**WHAT THE TASK ASKS**
Count the lines in the entries below that contain the word "height", and reply with only that number.

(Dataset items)
_ _ _ _ _ _ _

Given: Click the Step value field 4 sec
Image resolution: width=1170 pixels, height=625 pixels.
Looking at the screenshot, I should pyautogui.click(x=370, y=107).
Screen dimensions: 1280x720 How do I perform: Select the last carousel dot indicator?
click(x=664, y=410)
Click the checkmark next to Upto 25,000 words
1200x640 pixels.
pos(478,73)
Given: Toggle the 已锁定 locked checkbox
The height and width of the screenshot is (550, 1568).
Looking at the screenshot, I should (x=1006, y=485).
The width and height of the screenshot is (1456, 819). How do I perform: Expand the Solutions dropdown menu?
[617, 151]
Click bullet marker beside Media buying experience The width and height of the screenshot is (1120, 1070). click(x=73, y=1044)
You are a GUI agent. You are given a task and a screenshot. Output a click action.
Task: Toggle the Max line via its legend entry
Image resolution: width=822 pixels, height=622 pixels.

_ _ _ _ _ _ _

**TASK SOLUTION**
5